Spewing forth lyrical grenades like "we will build a better tomorrow/the youth of today will be the tool/American children built for survival/fate is our destiny and we shall rule," (from “We Are the One”) and "everybody’s trying to tell me how to live my life/ If I hear it one more time from you baby/gonna slit your gut with a knife" (from “Teenage Rebel”), Houston struck not only an essential pose for women looking for a place on stage in a punk band, but one for anyone looking to use rock ‘n’ roll to tell the world to listen up and fuck off.

Musically, the Avengers have had an undeniable impact on punk’s sound, particularly on a certain West Coast style that places a premium on big chords, a surprisingly crisp production quality, and anthemic hooks. It’s not something that’s always lent itself to the most interesting of progeny, but in the hands of Ingraham and Houston it was a tremendously effective delivery system. Songs such as “Second to None,” with its arch suspicion of the old adage that cleanliness is next to godliness, or the self-reliance-as-rebellion rant “I Believe in Me” represent a definitive American punk template that, while diluted over the years, remains as visceral as ever when tapped from the source.

The ideas expressed on the songs here are still popular, yet they tend to get misappropriated faster and faster within the confines of our increasingly brief cultural cycles. A song like “We Are the One” in theory transcends this problem.
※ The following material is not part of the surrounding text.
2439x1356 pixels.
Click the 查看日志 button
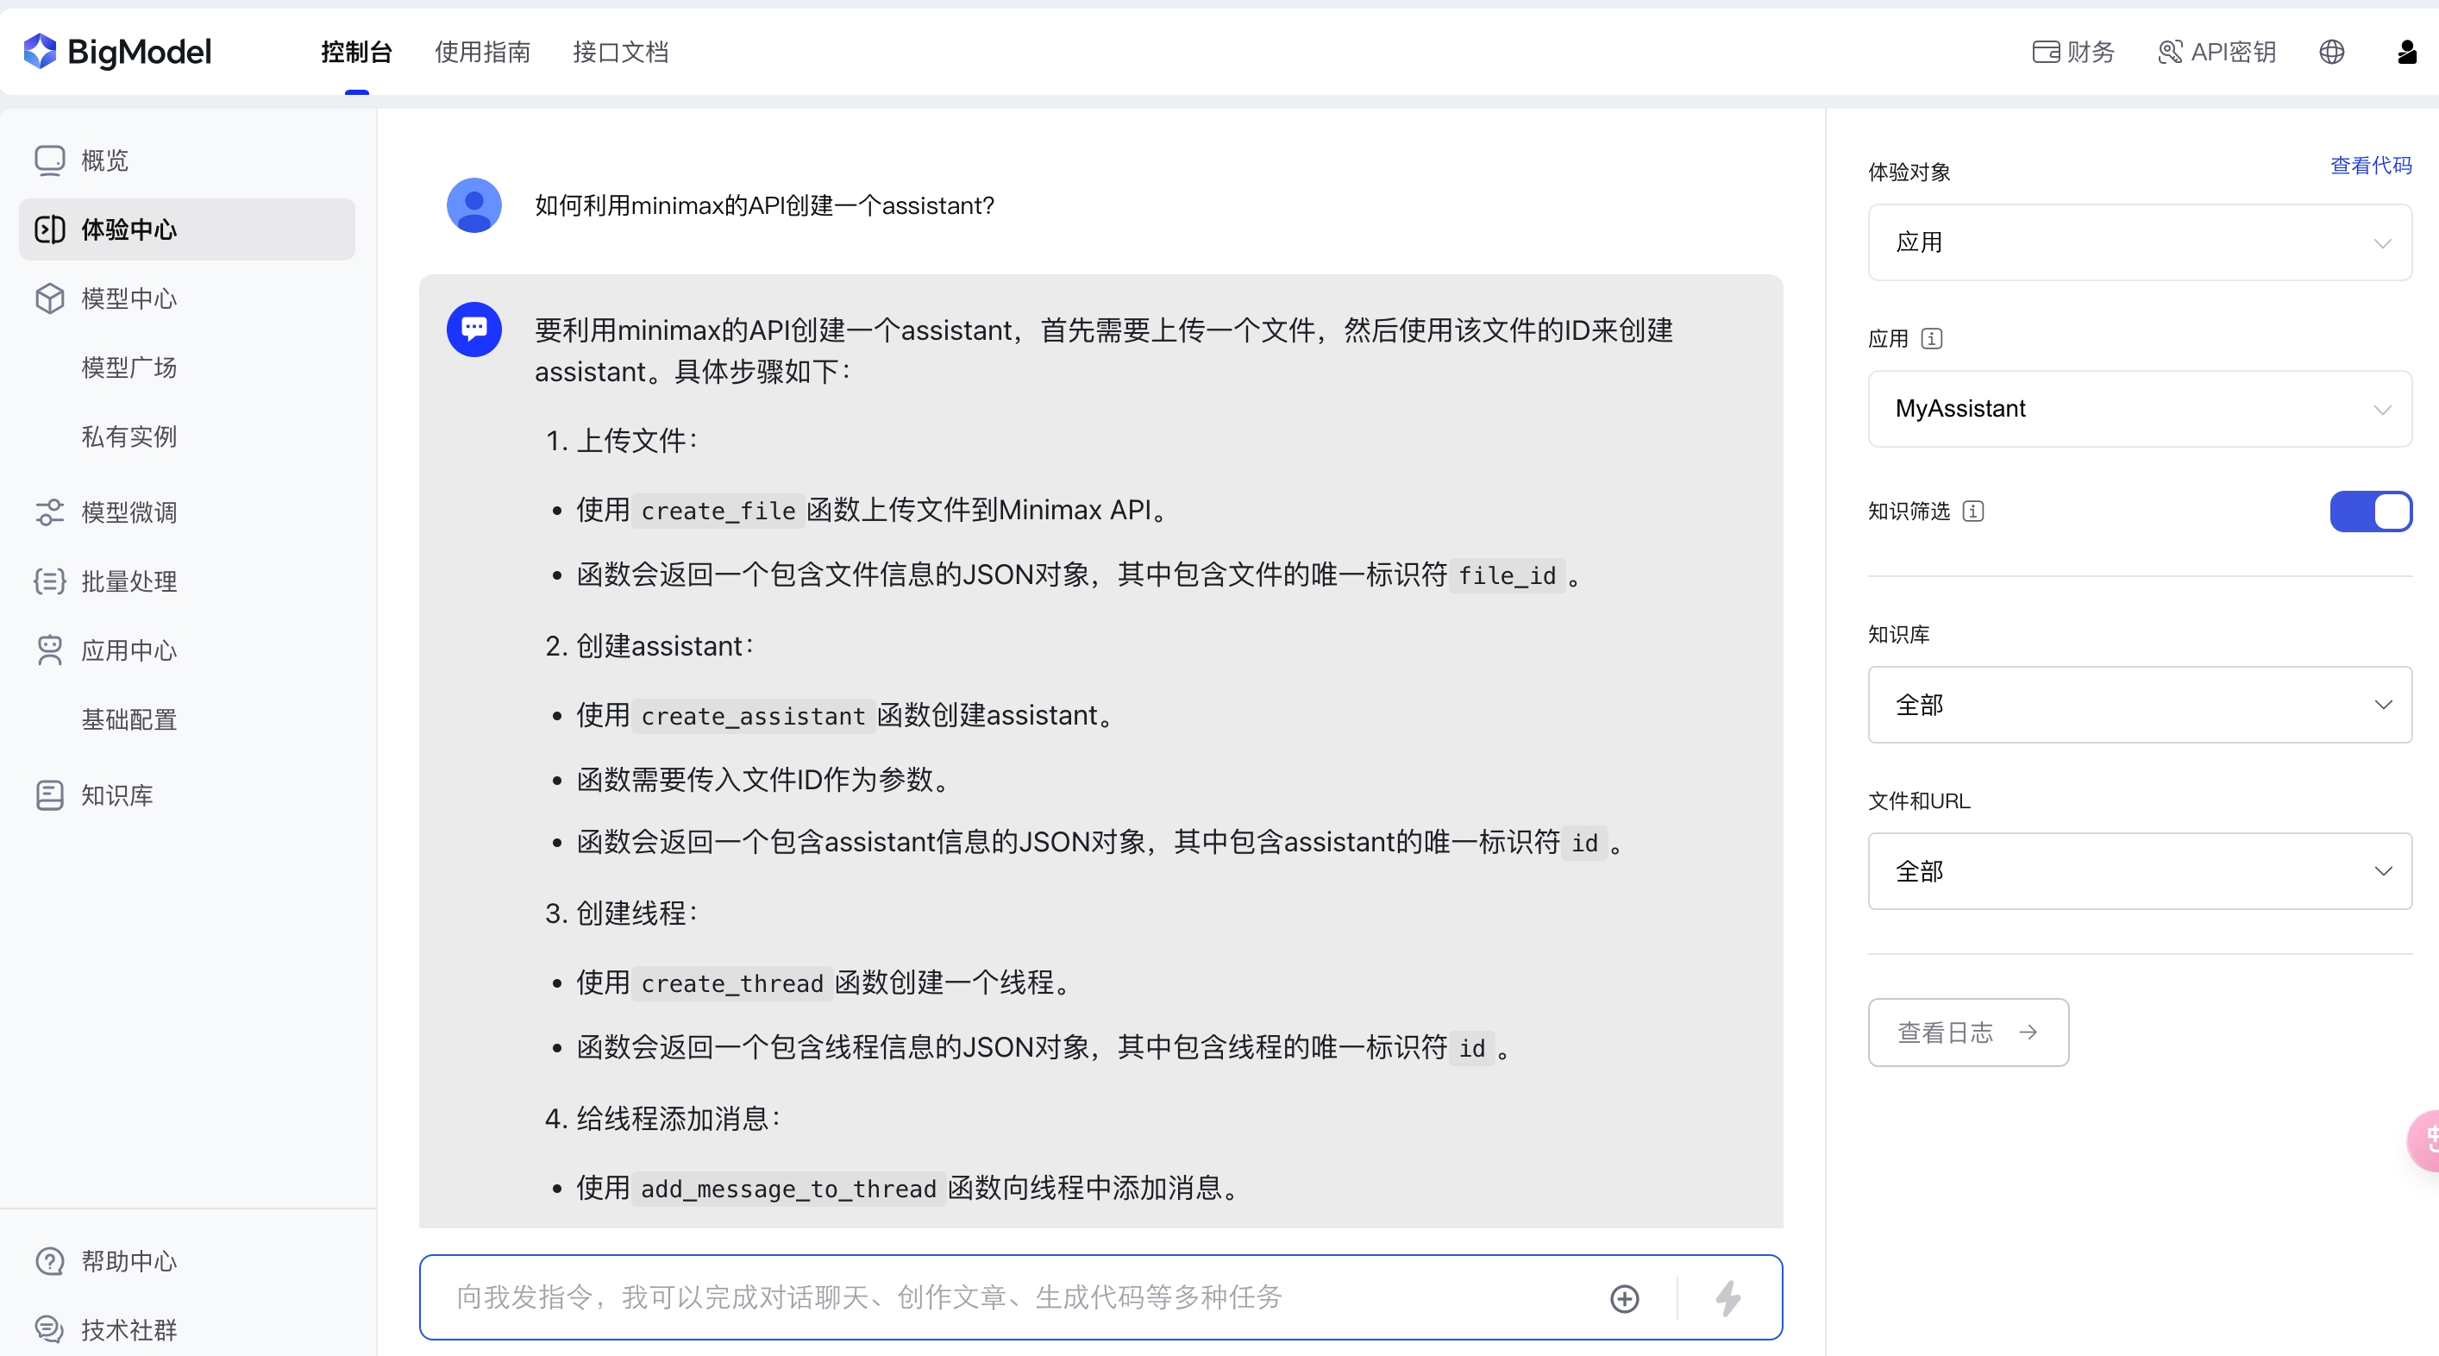point(1967,1032)
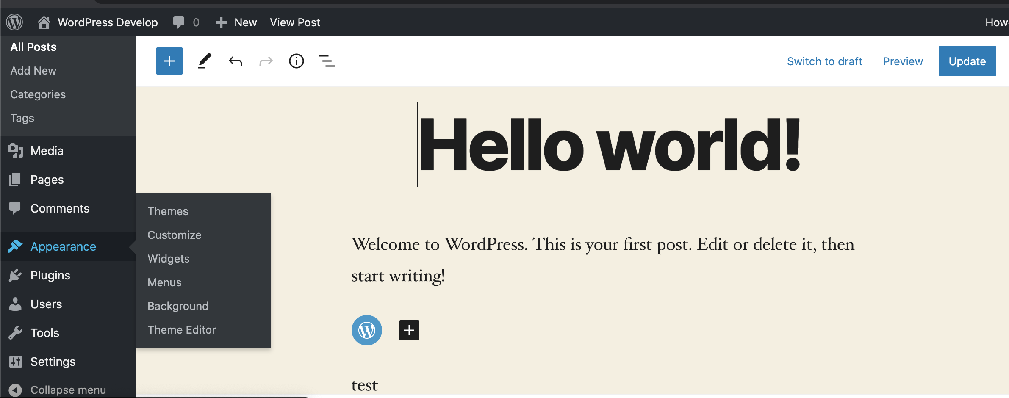View document details via info icon

(296, 61)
By its very nature, it goes far beyond The Avengers themselves, envisioning a new dawn with new leadership, new rules, new archetypes, etc. There’s an illusive quality to it that evades full-on co-option. The music (or rather the musical style) isn’t actually the message, a point underscored by Houston’s post-Avengers career as a folk singer-songwriter. What this new world will look like is never clearly defined, you just know what it’s not, and you make the rest up as you go along. That notion is out there a lot these days; it’s easy to scoff at it, just like it would be to scoff at The Avengers as so much dated youth culture. And the new incarnation of this spirit will probably be gobbled up before too long. But like this record, it’ll be back again…and again. And one of these days it’s going to stick.